Deddie Zak’s tag was found at the site of one of Sobibor’s crematoria. Heartbreakingly, the tag had been burned. Deddie had been imprisoned at Camp Vught, a concentration camp in the southern Netherlands, and was part of the mass deportation of Jewish children from Camp Vught to the transit camp at Westerbork on June 6th and 7th, 1943. More than 1,000 children from age 0 to 16 were transported to their deaths, including 119 small infants, 55 babies and 123 toddlers. On June 8th, they were loaded onto freight trains and sent to Sobibor. They were gassed to death immediately upon arrival on June 11th.

Lea Judith de la Penha, her mother Judith and father David were arrested and held in Westerbork in July 1943. On July 6th, they were deported to Sobibor in a transport of 2,417 Jews. They arrived on July 9th. Mother, father and little girl were murdered that day. She was six years old. Her tag was found near the camp’s railway platform.

Yoram Haimi [of the Israeli Antiquities Authority[said: “As far as we know, identity tags with children’s names have only been found at Sobibor, and nowhere else. Since the tags are very different from each other, it is evident that this was probably not some organised effort. The children’s identity tags were prepared by their parents, who were probably desperate to ensure that the children’s relatives could be located in the chaos of the Second World War. Lea, Annie and Deddie’s tags have enabled us to link faces and stories to the names, which until now had only been anonymous entries in Nazi lists. Archaeological excavation provides us with an opportunity to tell the victims’ stories and to honour their memory.”

Researchers were able to trace the childrens’ final movements because they were all sent to Camp Westerbork before their final deportation to Sobibor. Today the Herinneringscentrum Kamp Westerbork is a memorial center dedicated to the 102,000 people who were imprisoned there. Records of the four children, their happy pasts, their tragic ends, were found in the center’s archives.

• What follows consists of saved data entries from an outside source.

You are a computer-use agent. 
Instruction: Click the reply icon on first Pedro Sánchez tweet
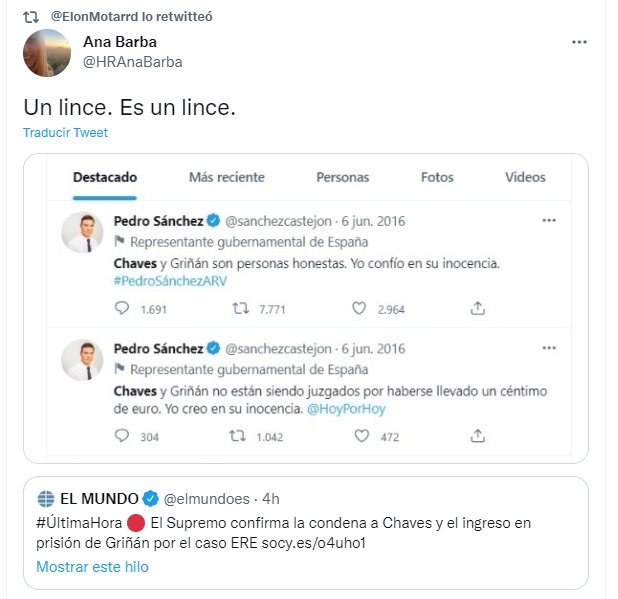click(x=122, y=309)
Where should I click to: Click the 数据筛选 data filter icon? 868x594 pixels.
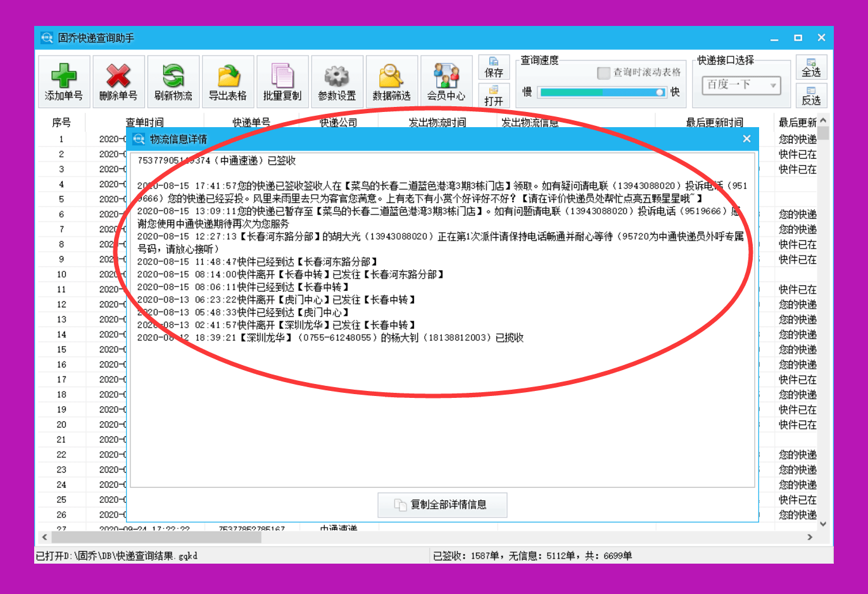pos(392,81)
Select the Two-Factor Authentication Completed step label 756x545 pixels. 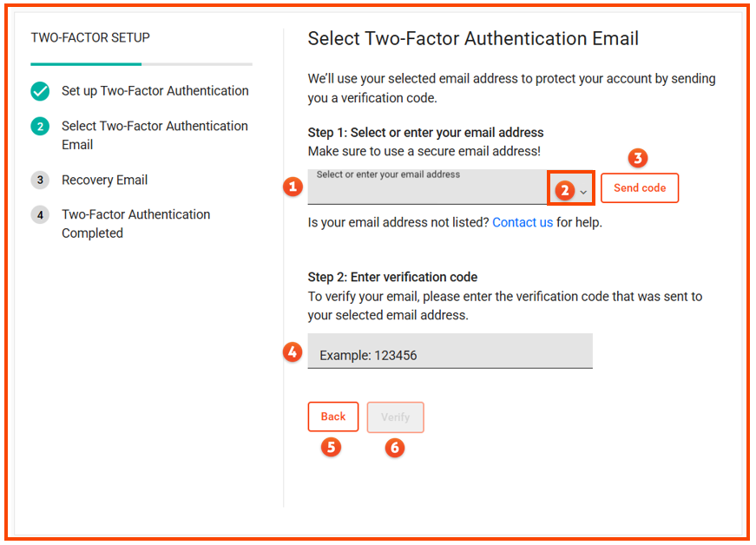(135, 223)
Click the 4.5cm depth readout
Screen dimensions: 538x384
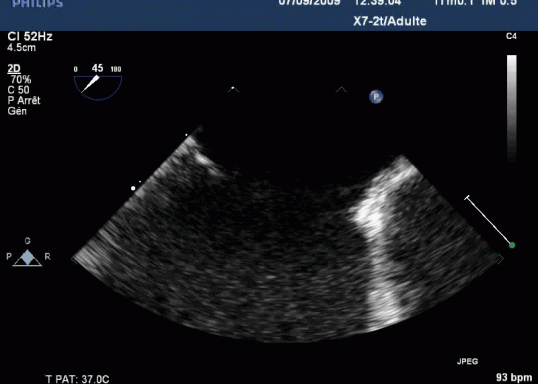coord(21,47)
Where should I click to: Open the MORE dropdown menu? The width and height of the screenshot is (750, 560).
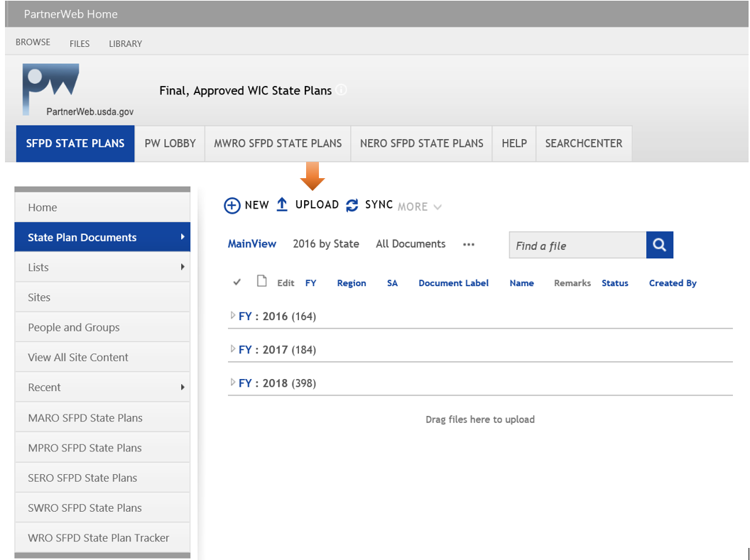419,207
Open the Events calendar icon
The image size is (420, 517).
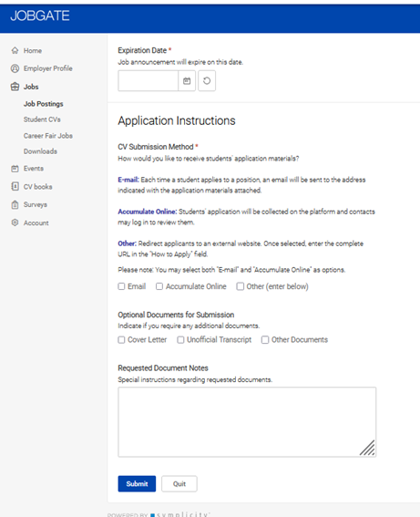coord(15,169)
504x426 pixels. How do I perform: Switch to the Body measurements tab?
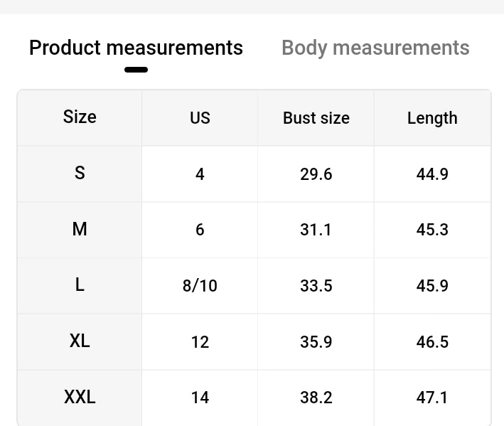pos(375,48)
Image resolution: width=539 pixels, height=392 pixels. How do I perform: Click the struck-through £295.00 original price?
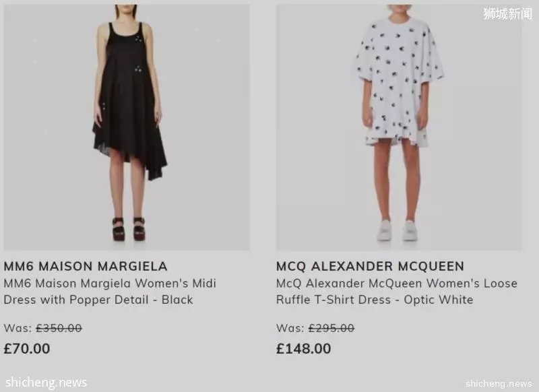[331, 328]
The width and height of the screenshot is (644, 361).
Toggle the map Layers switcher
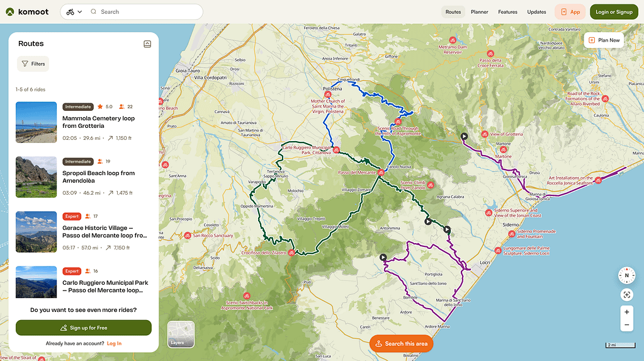(181, 335)
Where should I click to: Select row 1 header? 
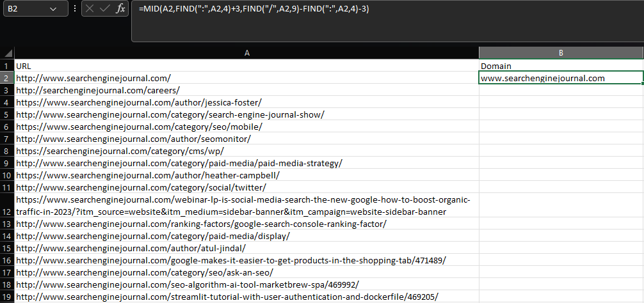tap(7, 66)
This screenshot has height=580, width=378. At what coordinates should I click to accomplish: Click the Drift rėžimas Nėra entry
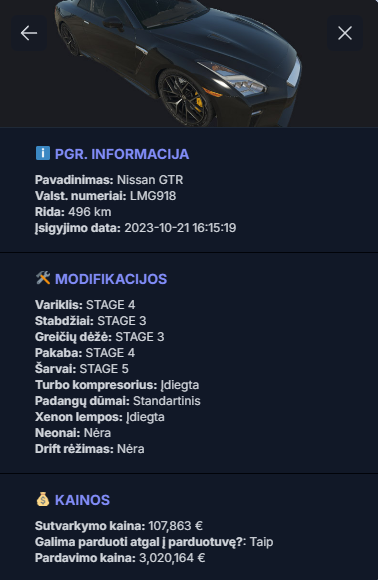pyautogui.click(x=90, y=449)
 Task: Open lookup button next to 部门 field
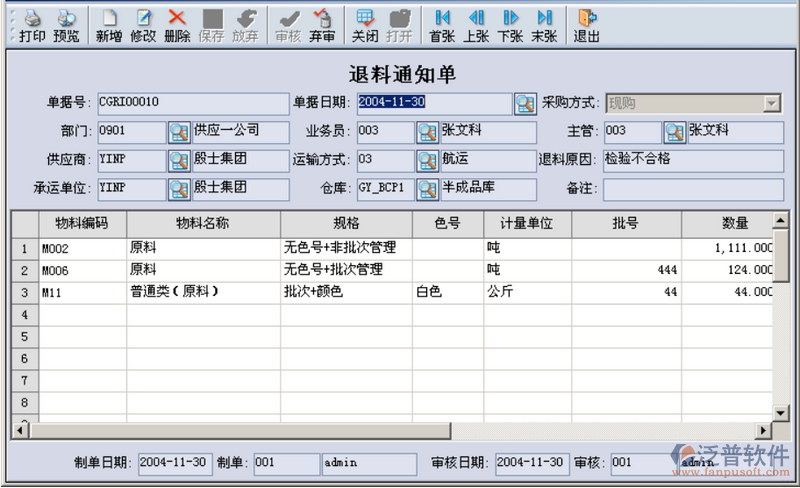178,131
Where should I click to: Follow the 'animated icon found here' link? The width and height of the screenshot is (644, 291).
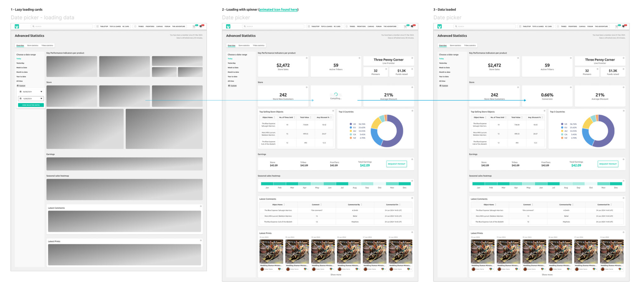coord(278,9)
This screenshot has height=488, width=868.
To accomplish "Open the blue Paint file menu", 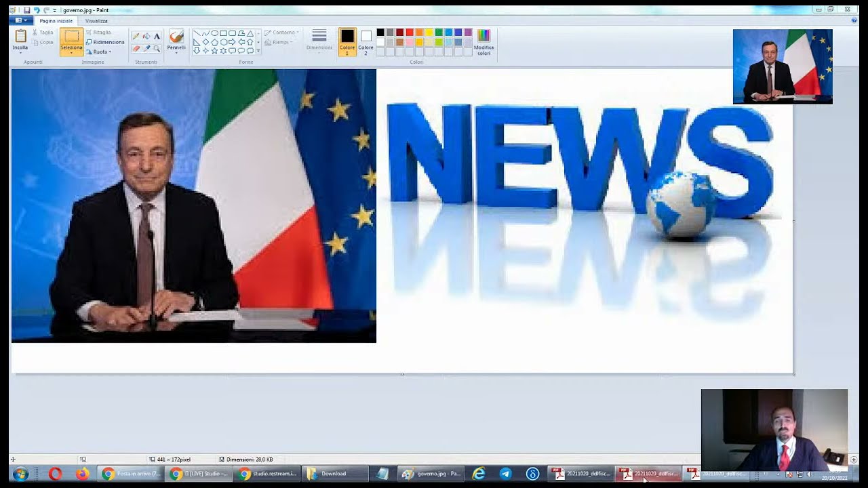I will coord(21,21).
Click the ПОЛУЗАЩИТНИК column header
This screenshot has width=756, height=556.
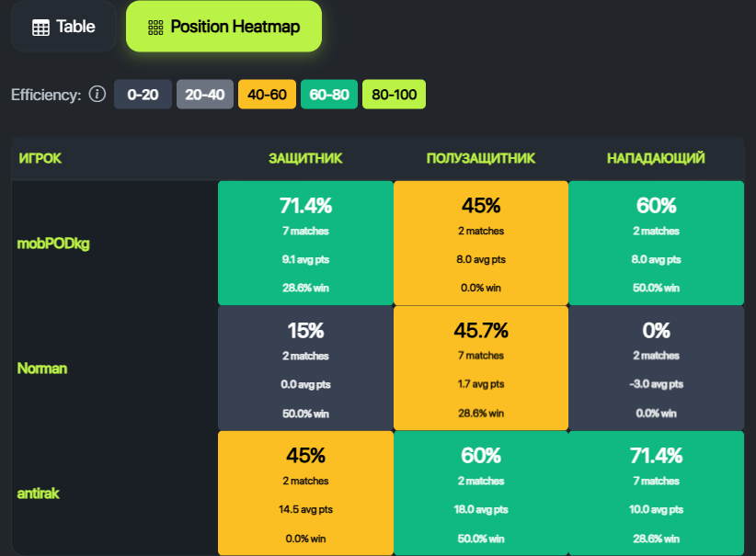click(x=480, y=158)
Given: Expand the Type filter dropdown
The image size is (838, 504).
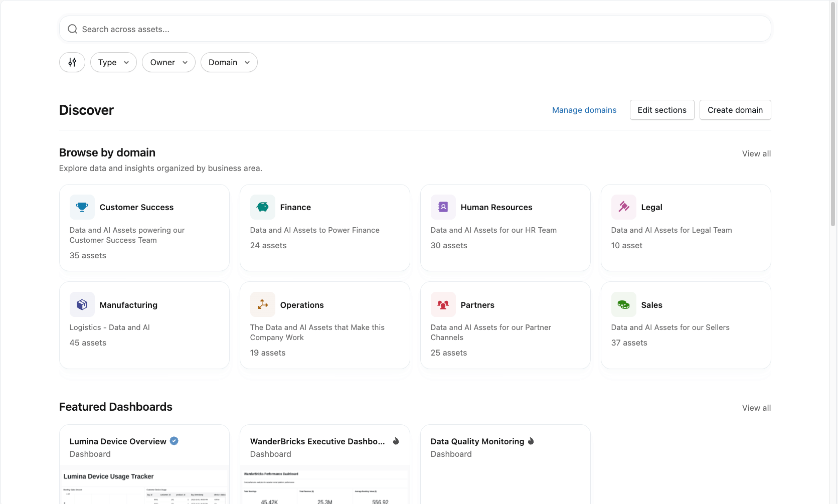Looking at the screenshot, I should pos(113,62).
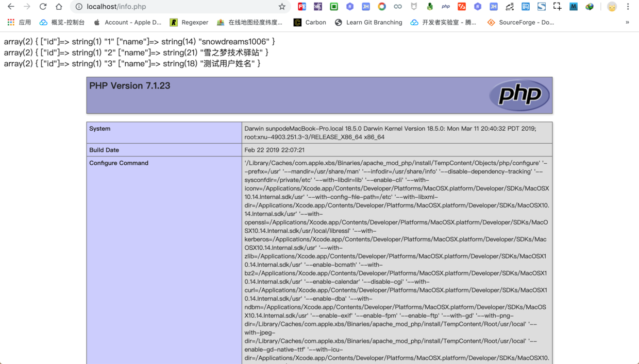
Task: Click inside the address bar
Action: coord(155,7)
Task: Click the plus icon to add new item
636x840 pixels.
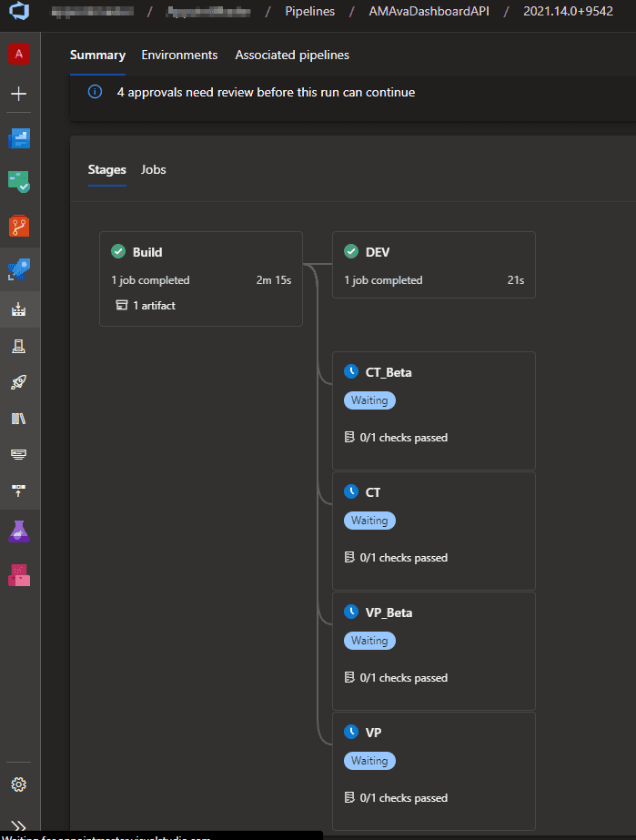Action: [19, 94]
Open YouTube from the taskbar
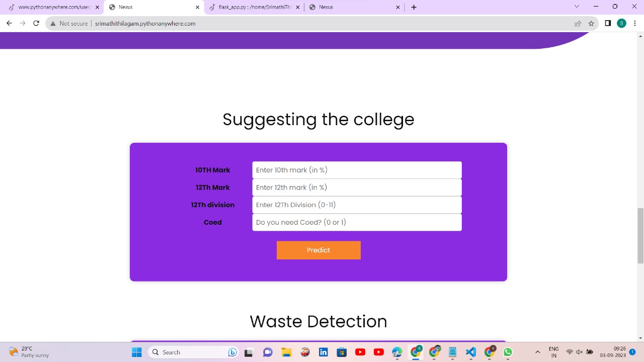Image resolution: width=644 pixels, height=362 pixels. (x=360, y=352)
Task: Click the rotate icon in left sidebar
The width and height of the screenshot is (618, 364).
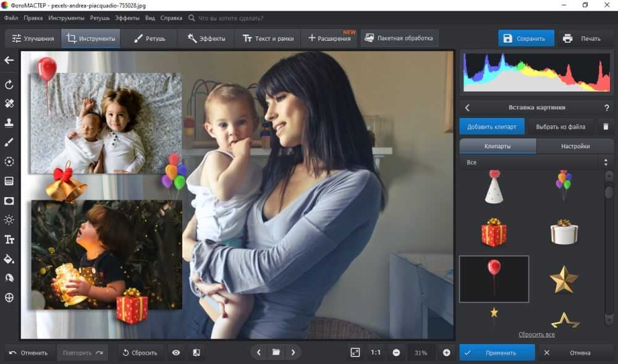Action: 9,85
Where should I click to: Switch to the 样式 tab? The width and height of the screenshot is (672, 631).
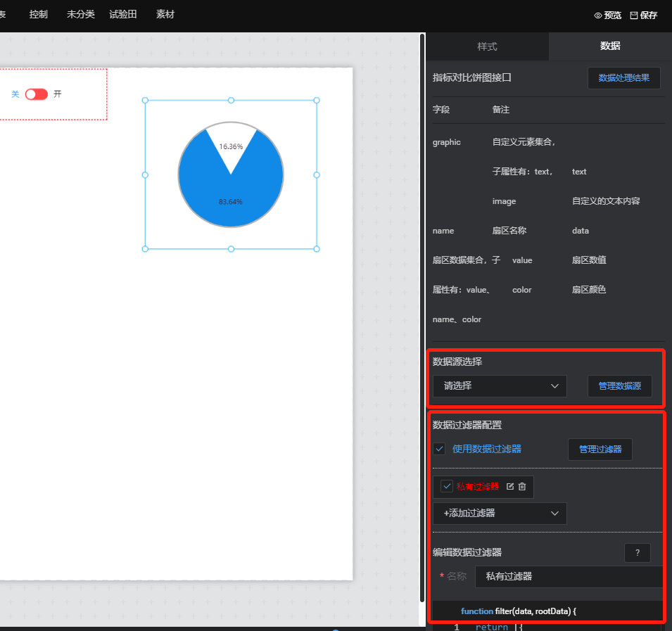(x=487, y=46)
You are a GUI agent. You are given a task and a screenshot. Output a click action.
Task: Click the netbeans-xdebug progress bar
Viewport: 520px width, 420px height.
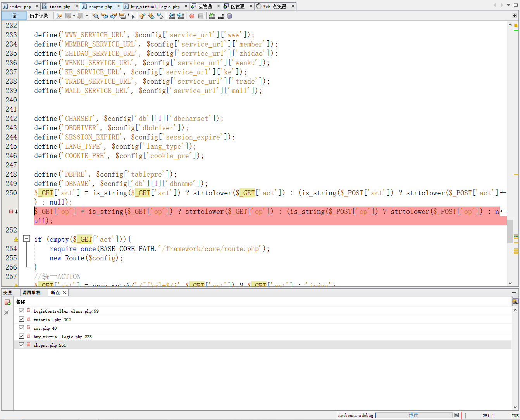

Mr Haimi recalled: “I have been excavating at Sobibor for ten years, but this is the hardest day I have ever had. As we stood holding the tags in the field, beside the crematoria, we contacted the centre and we gave them the names. They responded immediately. By phone, we received photos of smiling young children. The hardest thing was to learn that some of the children whose tags we held in our hands reached Sobibor on a children’s transport– 1,300 little children, aged four to eight, who were sent here to die alone, without their parents. I looked at the photos and asked myself, how could anyone have been so cruel?”